Speaker: Jeremiah Rounds, Department of Statistics, Purdue University

Place: Lilly (LILY) Hall G126
Date: September 23, 2014; Tuesday
Time: 4:30pm

Abstract:
We examine popular methods for hypothesis testing in next-generation RNA sequencing experiments. A typical analysis of RNA-Seq data proceeds by selecting genome or transcriptome features for counting fragment alignments. Each plausible feature set generates a set of testable hypotheses. We enumerate these testable hypotheses and consider each carefully. An important feature set for testing gene differential expression is generated by the exon-union model (in which fragments are counted as belonging to a gene count if they align within any exon associated with that gene).
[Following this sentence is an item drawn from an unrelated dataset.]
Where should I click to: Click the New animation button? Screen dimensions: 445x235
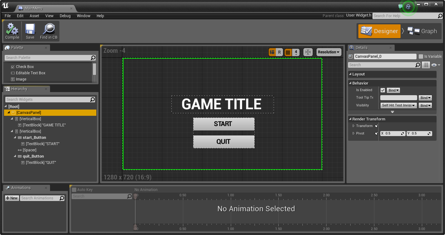point(12,198)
The exon-union model can be criticized, in that, a gene with multiple mRNA isoforms is not necessarily truly differentially expressed when, due to experimental treatments, the isoforms of its expression change relative expected abundance. We address this criticism by considering a novel new hypothesis test utilizing sub-exon ranges of genome features in conjunction with the exon-union model. We demonstrate, through transcript simulations, that this test, in certain circumstances, has higher true positive rates and lower false discovery rates than just utilizing the exon-union model for gene-wise hypothesis testing. We caution that care must be taken in interpreting these claims, as the null hypothesis being tested has been altered, but that is the point of reconsidering gene hypothesis testing in RNA-Seq.

Associated reading:
1. Trapnell et al. 2013. Differential analysis of gene regulation at transcript resolution with RNA-seq. Nature.